Medidas podem ser alvo na OMC

Veículo: O Globo
Seção:
Página:

As medidas do pacote anunciado na terça-feira pelo governo para estimular a indústria nacional seguem uma tendência mundial e não devem deixar espaço para grandes questionamentos na Organização Mundial do Comércio (OMC). Esta é avaliação da maior parte dos especialistas ouvidos pelo GLOBO. Eles, porém, admitem que, em meio ao clima de protecionismo pós-crise global de 2008, há brechas para que detalhes dos benefícios sejam usados por outros países como desculpa contra o Brasil.

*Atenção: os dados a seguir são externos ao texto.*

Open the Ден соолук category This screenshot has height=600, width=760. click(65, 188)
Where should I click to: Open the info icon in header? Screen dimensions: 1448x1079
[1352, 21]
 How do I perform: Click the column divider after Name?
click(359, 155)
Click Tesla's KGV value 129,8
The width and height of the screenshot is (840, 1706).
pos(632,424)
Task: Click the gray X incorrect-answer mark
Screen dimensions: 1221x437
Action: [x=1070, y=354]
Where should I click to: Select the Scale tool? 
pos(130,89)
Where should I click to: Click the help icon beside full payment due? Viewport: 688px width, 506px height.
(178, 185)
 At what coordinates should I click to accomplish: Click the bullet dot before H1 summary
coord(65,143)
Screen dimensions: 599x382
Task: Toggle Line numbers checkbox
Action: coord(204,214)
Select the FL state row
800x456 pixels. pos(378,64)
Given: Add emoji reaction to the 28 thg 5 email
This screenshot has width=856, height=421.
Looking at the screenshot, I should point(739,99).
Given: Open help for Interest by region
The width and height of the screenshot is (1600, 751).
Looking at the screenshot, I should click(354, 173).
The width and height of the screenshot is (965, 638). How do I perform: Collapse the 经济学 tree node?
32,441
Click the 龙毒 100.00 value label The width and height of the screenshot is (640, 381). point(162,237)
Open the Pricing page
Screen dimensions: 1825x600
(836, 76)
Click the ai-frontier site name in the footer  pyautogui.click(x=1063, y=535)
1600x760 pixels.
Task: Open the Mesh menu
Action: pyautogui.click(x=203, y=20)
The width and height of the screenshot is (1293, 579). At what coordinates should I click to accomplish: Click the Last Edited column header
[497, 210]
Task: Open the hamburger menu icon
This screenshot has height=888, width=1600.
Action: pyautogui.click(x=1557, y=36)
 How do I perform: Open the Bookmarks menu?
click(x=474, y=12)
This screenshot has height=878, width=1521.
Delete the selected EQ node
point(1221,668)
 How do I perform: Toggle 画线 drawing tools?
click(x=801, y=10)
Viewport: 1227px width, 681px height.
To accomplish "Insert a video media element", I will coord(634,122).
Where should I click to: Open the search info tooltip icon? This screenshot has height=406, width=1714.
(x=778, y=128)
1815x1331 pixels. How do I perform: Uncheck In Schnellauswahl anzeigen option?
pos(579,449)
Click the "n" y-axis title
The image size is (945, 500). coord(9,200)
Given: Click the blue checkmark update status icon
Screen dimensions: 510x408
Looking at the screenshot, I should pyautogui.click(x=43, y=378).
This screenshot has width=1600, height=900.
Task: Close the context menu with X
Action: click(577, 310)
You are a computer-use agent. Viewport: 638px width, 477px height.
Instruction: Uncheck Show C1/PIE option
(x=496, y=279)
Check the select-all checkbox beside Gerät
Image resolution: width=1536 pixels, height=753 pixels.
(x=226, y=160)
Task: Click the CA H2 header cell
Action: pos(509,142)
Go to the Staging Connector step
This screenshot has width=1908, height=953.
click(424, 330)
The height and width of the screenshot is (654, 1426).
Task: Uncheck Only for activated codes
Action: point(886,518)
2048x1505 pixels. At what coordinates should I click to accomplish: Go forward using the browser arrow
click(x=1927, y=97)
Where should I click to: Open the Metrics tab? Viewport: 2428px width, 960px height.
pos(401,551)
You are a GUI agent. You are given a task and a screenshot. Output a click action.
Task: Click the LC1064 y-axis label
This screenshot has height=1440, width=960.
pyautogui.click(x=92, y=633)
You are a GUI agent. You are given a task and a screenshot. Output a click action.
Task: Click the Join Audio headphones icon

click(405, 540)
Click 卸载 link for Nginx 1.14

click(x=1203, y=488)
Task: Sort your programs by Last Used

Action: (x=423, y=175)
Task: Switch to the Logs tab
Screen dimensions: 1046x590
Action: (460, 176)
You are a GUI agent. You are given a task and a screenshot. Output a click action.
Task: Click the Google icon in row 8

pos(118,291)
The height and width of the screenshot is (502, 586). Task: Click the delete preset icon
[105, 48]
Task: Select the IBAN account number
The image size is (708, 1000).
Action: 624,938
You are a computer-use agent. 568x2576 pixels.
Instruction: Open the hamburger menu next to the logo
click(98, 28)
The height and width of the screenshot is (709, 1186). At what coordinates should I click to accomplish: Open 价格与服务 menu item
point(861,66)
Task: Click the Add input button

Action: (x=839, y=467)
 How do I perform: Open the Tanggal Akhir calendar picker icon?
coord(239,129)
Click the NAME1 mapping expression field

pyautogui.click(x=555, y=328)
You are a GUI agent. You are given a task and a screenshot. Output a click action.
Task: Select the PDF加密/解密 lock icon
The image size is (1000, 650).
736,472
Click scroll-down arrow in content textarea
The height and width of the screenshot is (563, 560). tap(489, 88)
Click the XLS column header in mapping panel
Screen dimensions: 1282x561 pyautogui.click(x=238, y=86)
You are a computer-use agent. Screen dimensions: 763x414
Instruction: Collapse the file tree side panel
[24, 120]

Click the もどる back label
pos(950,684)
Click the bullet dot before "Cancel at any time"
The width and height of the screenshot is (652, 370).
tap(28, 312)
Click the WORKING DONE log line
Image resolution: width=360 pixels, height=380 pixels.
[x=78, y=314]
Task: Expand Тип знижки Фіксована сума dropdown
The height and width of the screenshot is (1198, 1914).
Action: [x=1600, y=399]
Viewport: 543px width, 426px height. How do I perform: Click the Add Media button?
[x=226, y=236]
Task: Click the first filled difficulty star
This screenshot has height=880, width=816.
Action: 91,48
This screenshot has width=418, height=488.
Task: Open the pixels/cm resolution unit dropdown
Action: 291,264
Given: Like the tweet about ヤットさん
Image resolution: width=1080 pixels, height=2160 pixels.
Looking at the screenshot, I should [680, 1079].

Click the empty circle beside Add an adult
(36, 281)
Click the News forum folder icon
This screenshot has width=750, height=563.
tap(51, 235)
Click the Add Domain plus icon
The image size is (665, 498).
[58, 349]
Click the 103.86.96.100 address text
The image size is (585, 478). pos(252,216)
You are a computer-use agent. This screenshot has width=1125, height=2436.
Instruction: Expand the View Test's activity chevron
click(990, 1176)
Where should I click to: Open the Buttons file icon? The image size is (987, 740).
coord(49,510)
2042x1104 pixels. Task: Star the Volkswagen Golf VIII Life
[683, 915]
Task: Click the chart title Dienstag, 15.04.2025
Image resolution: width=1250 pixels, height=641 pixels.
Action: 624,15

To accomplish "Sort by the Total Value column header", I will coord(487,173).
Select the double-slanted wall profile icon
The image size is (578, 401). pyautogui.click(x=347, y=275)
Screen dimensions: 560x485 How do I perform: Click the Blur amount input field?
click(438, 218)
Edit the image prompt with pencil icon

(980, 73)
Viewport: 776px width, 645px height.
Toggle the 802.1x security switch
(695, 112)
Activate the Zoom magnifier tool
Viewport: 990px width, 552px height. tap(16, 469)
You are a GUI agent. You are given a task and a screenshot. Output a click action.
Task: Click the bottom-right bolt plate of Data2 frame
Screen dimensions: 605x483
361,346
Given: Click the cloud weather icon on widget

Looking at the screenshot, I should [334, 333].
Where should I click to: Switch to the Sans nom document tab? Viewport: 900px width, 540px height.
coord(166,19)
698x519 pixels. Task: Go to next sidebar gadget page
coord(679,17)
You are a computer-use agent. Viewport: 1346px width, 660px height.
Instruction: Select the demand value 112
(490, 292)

A principal delas é o prazo de validade, até 2012, do Reintegra (que prevê o ressarcimento às empresas de até 3% sobre o valor do produto industrializado exportado). No passado, o próprio Brasil questionou o programa Reintegro da Argentina. O benefício argentino era de até 14% e permitia que a fabricação de máquinas e equipamentos, por exemplo, saísse até 25% mais barata do que no Brasil.

Alguns especialistas argumentam que o fato de o benefício definido agora pelo Brasil ser datado retiraria o caráter perene da medida e poderia caracterizá-lo como subsídio. Para o diretor do Departamento de Relações Internacionais e Comércio Exterior da Federação das Indústrias de São Paulo (Fiesp), Roberto Giannetti da Fonseca, este argumento é uma falácia. Segundo ele, o conteúdo do Reintegra já vinha sendo discutido desde a versão anterior equivalente, o Crédito Prêmio, de 1969:

— Juristas importantes já deram seu parecer sobre o tema. O ressarcimento de tributos é praticado por dezenas de países e é perfeitamente compatível com o que permite a OMC, que é utilizá-lo como instrumento para compensar resíduos tributários, o que existe de sobra no Brasil.

Percentual deveria ser de 10% a 15%, diz Giannetti

Para o especialista, o percentual de ressarcimento é pequeno diante dos problemas enfrentados pela indústria nacional.

— Estudos vários encomendados a institutos especializados indicam que deveria ser algo entre 10% e 15% — explicou.

O consultor e ex-secretário de Comércio Exterior Welber Barral diz que o Reintegra é uma medida linear — ou seja, vale para todos os segmentos. Isso já retiraria o caráter de subsídio do benefício. É a mesma avaliação de Andrea Weiss Balassiano, do escritório Bichara, Barata, Costa & Rocha Advogados:

— Não há obstáculo à concessão dos subsídios quando são indiscriminados e beneficiem setores da economia nacional como um todo.

Andrea disse ainda que o rebate tributário é um mecanismo para desoneração de tributos que efetivamente incidiram sobre a exportação. Essa ferramenta já é amplamente utilizada.

O embaixador José Botafogo Gonçalves, vice-presidente do Instituto Brasileiro de Relações Internacionais, disse não achar que o governo deva se preocupar com questionamento de qualquer medida da política industrial, porque o mundo todo está fazendo o mesmo. Já Rogério Cesar Souza, economista-chefe do Instituto de Estudos para o Desenvolvimento Industrial, admite que pode haver controvérsia nas interpretações. No governo, os técnicos argumentam na mesma linha.